■ Written instruction 1 ■
Repeat the listing lines starting with the line that contains "The width and height of the screenshot is (956, 1200)." and going on through the end of the listing, leaving the pictures out of your answer.
--------------------------------------------------
Owner: agent. What it does: dmidecode, lscpu, lshw, lspci, smartctl -i over each block device, nvidia-smi -q if present. The raw output is merged into a single JSON blob. Pass: the probes run to completion; missing optional tools (e.g. nvidia-smi on a GPU-less host) are tolerated. Artifacts: inventory.json under artifacts/run-<N>/.

Firmware

Owner: agent. What it does: probes firmware versions across all discoverable components: BIOS (dmidecode -t bios), BMC (ipmitool mc info), NIC firmware (ethtool -i per interface), NVMe firmware (nvme id-ctrl), HBA firmware (lspci -vv), and CPU microcode (/proc/cpuinfo). Missing tools are tolerated — a GPU-less server won't have nvidia-smi, a consumer board won't have ipmitool. Pass: always passes. Firmware is advisory-only; SpecValidate is the gate that fails on version mismatches. Artifacts: firmware_snapshots table rows (one per component, keyed by (run_id, component, identifier)).

SpecValidate (orchestrator-owned)

Owner: orchestrator (resolves inline inside the /result for the preceding Inventory stage). What it does: diffs the submitted inventory against the host's expected_spec_yaml. The diff engine classifies each field as critical, warning, or info. Pass: zero critical diffs. Fail mode: fires a SpecMismatch notification; transitions run to Failed → FailedHolding. Artifacts: spec_diffs table rows (one per divergence).

SMART

Owner: agent. What it does: smartctl -a /dev/<disk> for each disk in the inventory's expected_disks. Parses reallocated-sector counts, pending sectors, end-to-end error counters, overall-health attribute. Pass: SMART overall-health is PASSED on every expected disk and reallocated-sector count is below threshold. Artifacts: smart-<disk>.txt raw output.

CPUStress

Owner: agent. What it does: runs stress-ng --cpu N --vm M --vm-bytes 90% -t 120s with N = logical_cores and M ≈ logical_cores/2. The --vm flag is the stand-in for Memtest86+: it exercises the memory subsystem under load and will fail if the RAM has latent faults that surface under thermal + allocator pressure. Pass: stress-ng exits 0 and thermal samples taken by the sidecar stay below the configured per-host max_temp_c. Caveat: weaker than a dedicated memtest pass; see architecture.md for the reasoning (Memtest86+ can't be signalled back without IPMI serial).

Storage

Owner: agent (destructive). What it does:

1. Wipe probe — scans for filesystem signatures, LVM metadata, partition tables on the expected disks. Any hit → halt with UnexpectedData; operator must click Override wipe-probe.
2. badblocks -svw (destructive read/write) on each expected disk.
3. fio --rw=randrw --bs=4k --iodepth=32 --runtime=60 --size=1G on each disk; captures IOPS and p99 latency.
--------------------------------------------------
■ Written instruction 2 ■
From the text on hardware test stages, write out the passage starting with "1. Wipe probe" and going on through "click Override wipe-probe.", putting "administrator" in place of "operator".
--------------------------------------------------
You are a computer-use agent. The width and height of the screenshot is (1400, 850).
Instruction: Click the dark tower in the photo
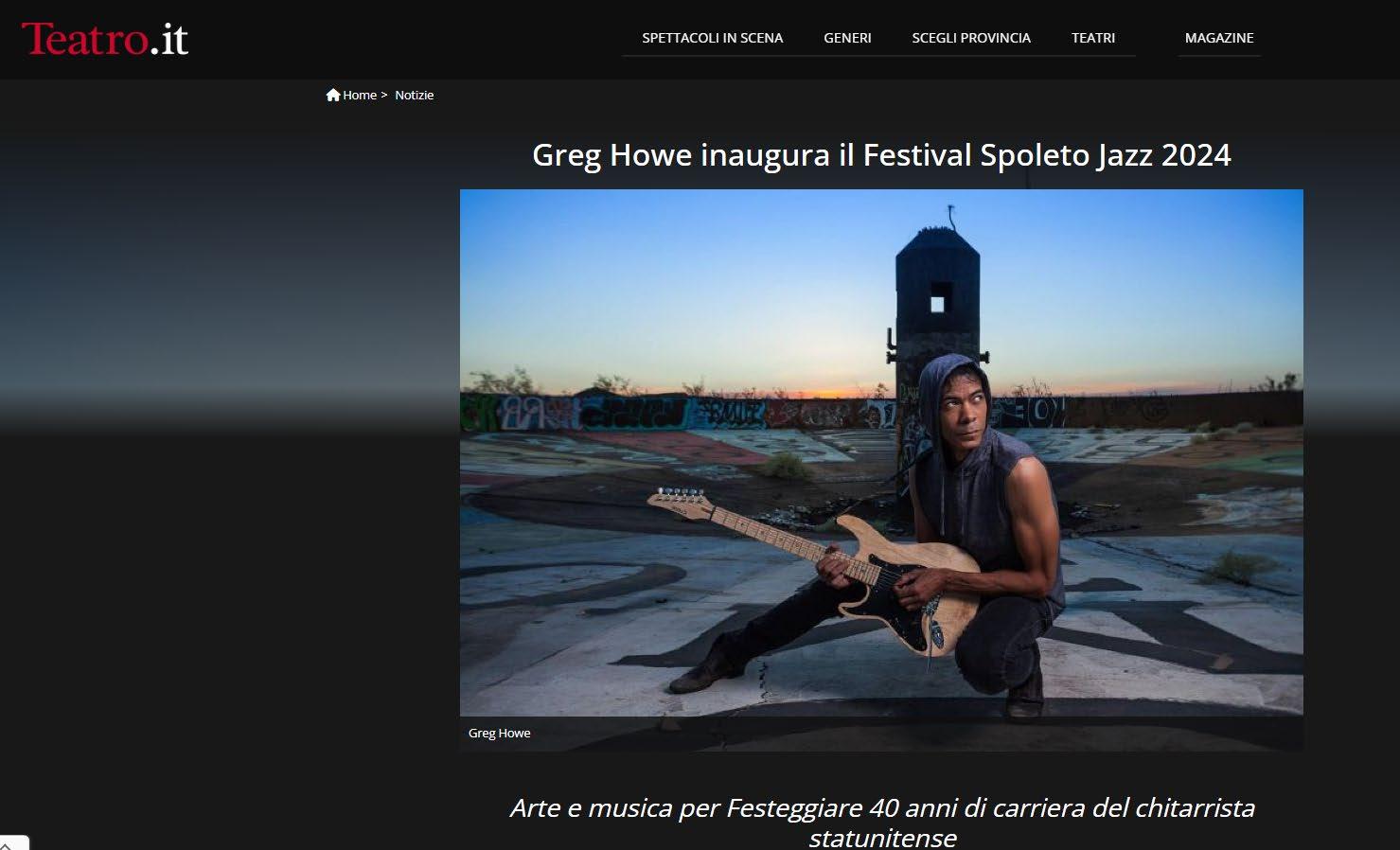pyautogui.click(x=936, y=303)
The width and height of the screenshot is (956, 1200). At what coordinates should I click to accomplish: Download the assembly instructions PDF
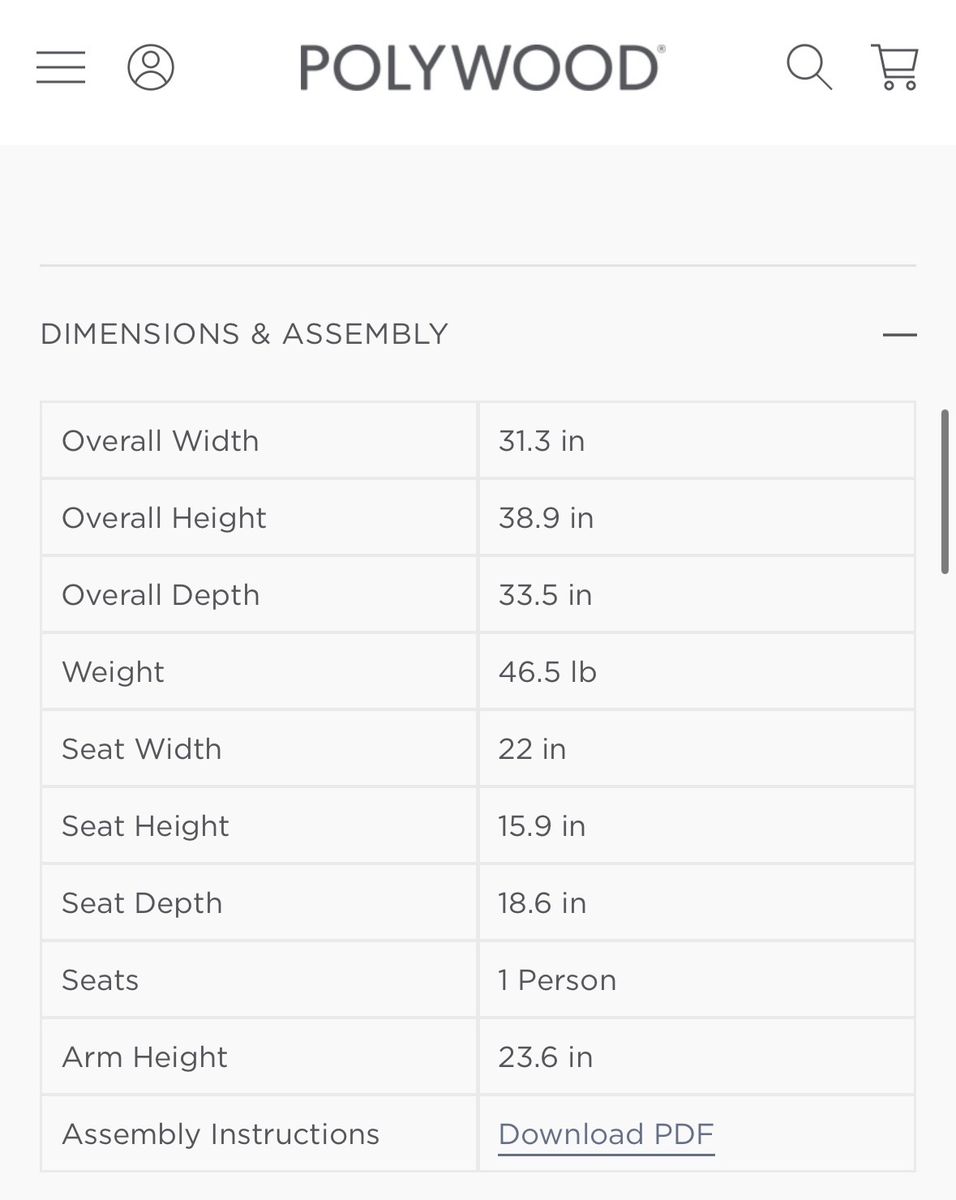click(x=606, y=1135)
--------------------------------------------------
■ Answer 1 ■
The width and height of the screenshot is (956, 1200). At what coordinates should I click to accomplish: Download the assembly instructions PDF
click(x=606, y=1135)

■ Answer 2 ■
1. Wipe probe — scans for filesystem signatures, LVM metadata, partition tables on the expected disks. Any hit → halt with UnexpectedData; administrator must click Override wipe-probe.